> DATASET EXTRACT:
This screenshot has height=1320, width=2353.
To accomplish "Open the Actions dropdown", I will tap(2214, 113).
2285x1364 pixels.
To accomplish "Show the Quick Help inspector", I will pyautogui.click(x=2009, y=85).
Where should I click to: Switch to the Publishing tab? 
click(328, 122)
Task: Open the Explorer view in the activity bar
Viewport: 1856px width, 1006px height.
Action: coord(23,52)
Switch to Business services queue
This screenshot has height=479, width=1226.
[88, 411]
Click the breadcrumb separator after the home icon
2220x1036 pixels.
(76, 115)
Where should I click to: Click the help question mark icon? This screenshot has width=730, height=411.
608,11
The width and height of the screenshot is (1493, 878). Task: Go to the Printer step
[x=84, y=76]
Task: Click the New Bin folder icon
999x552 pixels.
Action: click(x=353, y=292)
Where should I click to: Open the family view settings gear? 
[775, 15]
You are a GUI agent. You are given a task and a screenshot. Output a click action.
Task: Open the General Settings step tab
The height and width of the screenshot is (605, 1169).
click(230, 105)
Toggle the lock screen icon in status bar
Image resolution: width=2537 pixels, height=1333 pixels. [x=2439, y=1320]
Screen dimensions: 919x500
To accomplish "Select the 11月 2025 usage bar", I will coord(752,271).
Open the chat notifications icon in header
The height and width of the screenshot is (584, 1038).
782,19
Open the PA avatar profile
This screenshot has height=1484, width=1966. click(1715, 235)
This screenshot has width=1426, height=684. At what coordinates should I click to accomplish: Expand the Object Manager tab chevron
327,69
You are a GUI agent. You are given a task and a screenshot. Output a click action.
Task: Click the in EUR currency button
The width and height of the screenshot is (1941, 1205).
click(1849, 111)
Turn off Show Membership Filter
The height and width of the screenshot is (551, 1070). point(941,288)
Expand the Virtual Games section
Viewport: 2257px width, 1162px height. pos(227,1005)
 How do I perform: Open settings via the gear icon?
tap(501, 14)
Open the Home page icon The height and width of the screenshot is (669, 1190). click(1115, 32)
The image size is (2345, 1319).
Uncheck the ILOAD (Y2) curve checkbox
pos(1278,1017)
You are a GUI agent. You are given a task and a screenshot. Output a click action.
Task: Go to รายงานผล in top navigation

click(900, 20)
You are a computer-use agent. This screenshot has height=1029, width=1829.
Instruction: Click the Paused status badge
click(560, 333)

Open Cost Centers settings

> THE PROBLEM: Write out the records above again, keeping each one identical to the original.

> SOLUTION TO THIS TASK:
This screenshot has height=1320, width=2353.
To accomplish "Open the Actions dropdown", I will tap(2214, 113).
2285x1364 pixels.
To accomplish "Show the Quick Help inspector", I will pyautogui.click(x=2009, y=85).
Where should I click to: Switch to the Publishing tab? 
click(328, 122)
Task: Open the Explorer view in the activity bar
Viewport: 1856px width, 1006px height.
Action: coord(23,52)
Switch to Business services queue
This screenshot has height=479, width=1226.
[88, 411]
Click the breadcrumb separator after the home icon
2220x1036 pixels.
(76, 115)
Where should I click to: Click the help question mark icon? This screenshot has width=730, height=411.
608,11
The width and height of the screenshot is (1493, 878). Task: Go to the Printer step
[x=84, y=76]
Task: Click the New Bin folder icon
999x552 pixels.
Action: click(x=353, y=292)
Where should I click to: Open the family view settings gear? 
[775, 15]
You are a GUI agent. You are given a task and a screenshot. Output a click action.
Task: Open the General Settings step tab
The height and width of the screenshot is (605, 1169).
click(230, 105)
Toggle the lock screen icon in status bar
Image resolution: width=2537 pixels, height=1333 pixels. [x=2439, y=1320]
Screen dimensions: 919x500
To accomplish "Select the 11月 2025 usage bar", I will coord(752,271).
Open the chat notifications icon in header
The height and width of the screenshot is (584, 1038).
782,19
Open the PA avatar profile
This screenshot has height=1484, width=1966. click(1715, 235)
This screenshot has width=1426, height=684. At what coordinates should I click to accomplish: Expand the Object Manager tab chevron
327,69
You are a GUI agent. You are given a task and a screenshot. Output a click action.
Task: Click the in EUR currency button
The width and height of the screenshot is (1941, 1205).
click(1849, 111)
Turn off Show Membership Filter
The height and width of the screenshot is (551, 1070). point(941,288)
Expand the Virtual Games section
Viewport: 2257px width, 1162px height. pos(227,1005)
 How do I perform: Open settings via the gear icon?
tap(501, 14)
Open the Home page icon The height and width of the screenshot is (669, 1190). click(1115, 32)
The image size is (2345, 1319).
Uncheck the ILOAD (Y2) curve checkbox
pos(1278,1017)
You are a GUI agent. You are given a task and a screenshot. Output a click action.
Task: Go to รายงานผล in top navigation

click(900, 20)
You are a computer-use agent. This screenshot has height=1029, width=1829.
Instruction: Click the Paused status badge
click(560, 333)

Open Cost Centers settings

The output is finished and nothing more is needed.